### [Text passage]
************
What is countsplit?

The countsplit R package splits an integer-valued matrix into a training matrix and a test matrix using binomial thinning. Under a Poisson assumption, the training and test matrices are independent.

The motivation for this method is described in Neufeld et al., 2022 (link to paper) in the context of inference after latent variable estimation for single cell RNA sequencing data. Briefly, count splitting allows users to perform differential expression analysis to see which genes vary across estimated cell types (such as those obtained via clustering) or along an estimated cellular trajectory (pseudotime).

We have improved the ability of the package to work with sparse matrices. We have added a negative binomial count splitting function, but the tutorials for this function are still a work in progress. This function implements the decomposition of the negative binomial described in Neufeld et al., 2022 (link to preprint).

The vignettes and data associated with this package are stored in the associated countsplit.tutorials” package. To see the tutorials, please visit the updated tutorial website: https://anna-neufeld.github.io/countsplit.tutorials/. This change helps with overall package size and build time.

How can I get countsplit?

Make sure that remotes is installed by running install.packages("remotes"), then type

remotes::install_github("anna-neufeld/countsplit")

To also download the data needed to reproduce the package vignettes, be sure to also install the countsplit.tutorials” package.

remotes::install_github("anna-neufeld/countsplit.tutorials").
************
### [Extracted records]
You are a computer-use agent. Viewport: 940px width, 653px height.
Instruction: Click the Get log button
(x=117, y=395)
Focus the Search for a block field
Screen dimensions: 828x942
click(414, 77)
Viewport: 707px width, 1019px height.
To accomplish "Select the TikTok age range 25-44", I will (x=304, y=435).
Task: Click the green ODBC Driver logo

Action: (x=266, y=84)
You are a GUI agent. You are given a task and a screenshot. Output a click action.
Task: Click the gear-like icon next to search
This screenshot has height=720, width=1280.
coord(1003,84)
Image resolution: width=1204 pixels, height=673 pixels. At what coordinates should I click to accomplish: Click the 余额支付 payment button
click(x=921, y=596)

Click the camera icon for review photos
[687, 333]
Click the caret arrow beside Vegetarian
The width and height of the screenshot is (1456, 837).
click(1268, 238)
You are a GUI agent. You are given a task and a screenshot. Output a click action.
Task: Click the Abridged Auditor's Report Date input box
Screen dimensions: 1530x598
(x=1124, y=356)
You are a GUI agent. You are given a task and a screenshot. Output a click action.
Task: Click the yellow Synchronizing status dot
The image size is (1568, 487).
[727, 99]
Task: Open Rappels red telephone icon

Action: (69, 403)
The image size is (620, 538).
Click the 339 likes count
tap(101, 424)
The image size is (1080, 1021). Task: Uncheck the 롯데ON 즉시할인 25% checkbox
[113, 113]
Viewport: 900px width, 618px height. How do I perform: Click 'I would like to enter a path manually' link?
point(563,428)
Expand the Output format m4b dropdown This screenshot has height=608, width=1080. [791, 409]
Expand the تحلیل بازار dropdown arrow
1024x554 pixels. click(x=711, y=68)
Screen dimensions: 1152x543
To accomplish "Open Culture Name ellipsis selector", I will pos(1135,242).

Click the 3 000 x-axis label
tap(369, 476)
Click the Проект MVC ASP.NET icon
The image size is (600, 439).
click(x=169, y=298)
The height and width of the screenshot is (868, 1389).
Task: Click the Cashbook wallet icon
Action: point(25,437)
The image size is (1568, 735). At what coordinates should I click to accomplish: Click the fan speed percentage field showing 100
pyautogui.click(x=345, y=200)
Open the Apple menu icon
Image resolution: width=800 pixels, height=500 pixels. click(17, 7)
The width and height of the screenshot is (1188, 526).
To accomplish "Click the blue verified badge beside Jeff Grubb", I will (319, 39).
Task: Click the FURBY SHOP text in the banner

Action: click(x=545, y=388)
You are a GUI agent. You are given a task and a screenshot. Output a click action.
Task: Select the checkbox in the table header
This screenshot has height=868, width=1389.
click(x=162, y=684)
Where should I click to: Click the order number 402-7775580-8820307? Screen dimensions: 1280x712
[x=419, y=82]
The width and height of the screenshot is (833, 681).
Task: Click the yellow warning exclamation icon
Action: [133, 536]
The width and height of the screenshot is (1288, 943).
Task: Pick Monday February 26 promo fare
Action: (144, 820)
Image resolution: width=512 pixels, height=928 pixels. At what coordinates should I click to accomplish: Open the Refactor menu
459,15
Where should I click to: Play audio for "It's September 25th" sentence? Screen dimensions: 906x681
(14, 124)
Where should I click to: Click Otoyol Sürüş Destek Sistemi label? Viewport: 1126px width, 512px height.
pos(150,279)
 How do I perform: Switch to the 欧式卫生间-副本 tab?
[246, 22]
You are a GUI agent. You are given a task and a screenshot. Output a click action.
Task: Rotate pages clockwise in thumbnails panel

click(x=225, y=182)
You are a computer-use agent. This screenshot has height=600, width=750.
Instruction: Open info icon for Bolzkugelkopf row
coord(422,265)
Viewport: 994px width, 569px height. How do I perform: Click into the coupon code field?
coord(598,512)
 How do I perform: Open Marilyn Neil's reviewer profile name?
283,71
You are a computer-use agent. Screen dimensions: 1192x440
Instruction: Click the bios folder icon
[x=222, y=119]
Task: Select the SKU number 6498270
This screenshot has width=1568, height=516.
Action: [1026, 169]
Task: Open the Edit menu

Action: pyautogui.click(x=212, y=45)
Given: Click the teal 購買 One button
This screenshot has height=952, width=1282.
************
### [Work instructions]
1) Why does the countsplit page say the vignettes and data are kept in the separate countsplit.tutorials package?
2) From the countsplit page, reproduce the part that opens with the words containing "The countsplit R" and closes with "cellular trajectory (pseudotime).".

### [Replies]
1) Keeping them in the separate countsplit.tutorials package helps with the overall package size and build time.

2)
The countsplit R package splits an integer-valued matrix into a training matrix and a test matrix using binomial thinning. Under a Poisson assumption, the training and test matrices are independent.

The motivation for this method is described in Neufeld et al., 2022 (link to paper) in the context of inference after latent variable estimation for single cell RNA sequencing data. Briefly, count splitting allows users to perform differential expression analysis to see which genes vary across estimated cell types (such as those obtained via clustering) or along an estimated cellular trajectory (pseudotime).